# Required work
1. How would you put this sentence from the passage on Jewish ceremonial art into Spanish: "The branches and leaves create the illusion of wings."?
2. Answer these questions from the passage on Jewish ceremonial art:
(a) In what year was "Wings of Peace Tallit" created?
(b) In the Muslim world, who handled precious and semi-precious metal work for at least the past five centuries?
(c) About how long ago did Jews begin shaping Jewish ceremonial objects with increasing frequency?

The artwork titled "Wings of Peace Tallit" was created in 2019 by Diane Fredgant. The image is an off-white tallit embroidered with a large tree with green, biege, and purple leaves sprouting from its branches. The branches and leaves create the illusion of wings. The artwork is hand-painted silk and fabric, 24 inches long and 72 inches wide.

“Wings of Peace Tallit,” Diane Fredgant, 2019, hand-painted silk and fabric, 24″ x 72″

There is in fact no realm of visual art that succumbs simply to definition, historically, as Jewish. Even ceremonial art—given that most of the objects that we call “Judaica” made through the centuries across Christendom (those that have survived, at least) were made by Christian artists, thanks to guild restrictions and prohibitions—doesn’t offer simplicity of definition: we need to exclude definition through artist’s identity and even style or symbolic language (which is typically shared if interpretively re-angled across religious traditions) and focus on the purpose for which an object was made: to be used in a Jewish religious ritual. To make things more complicated, the opposite is true, with regard to artist identity, in the Muslim world: at least for the past five centuries, precious and semi-precious metal work was in the hands of Jewish craftsmen exclusively, so that a ritual object for a mosque or a synagogue or, say, a wedding ceremony, was likely to have been made by a Jew—so definition as “Jewish” would be tied to both artist identity and purpose.

All of this changed, gradually, beginning about 150 years ago, when Emancipation’s aftermath made it feasible for Jews with increasing frequency to shape Jewish ceremonial objects. And as the overall involvement in visual art has accelerated at a fever pace in the past few generations, Jewish artists and craftspeople have increasingly blurred the lines not only between craft and art, but between sculpture and painting and ritual objects. We have already seen interesting instances of this in the context of the initial discussion of biblical history—from a Queen of Shaba hadas l’vsamim to what instead of being a detail from an illuminated Megillat Esther is a painting capturing a narrative moment within that biblical book.

# Information provided

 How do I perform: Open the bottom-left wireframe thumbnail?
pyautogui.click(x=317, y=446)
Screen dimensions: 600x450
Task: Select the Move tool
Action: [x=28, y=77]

# Worked solutions
1. Las ramas y las hojas crean la ilusión de alas.

2.
(a) 2019
(b) Jewish craftsmen, exclusively
(c) About 150 years ago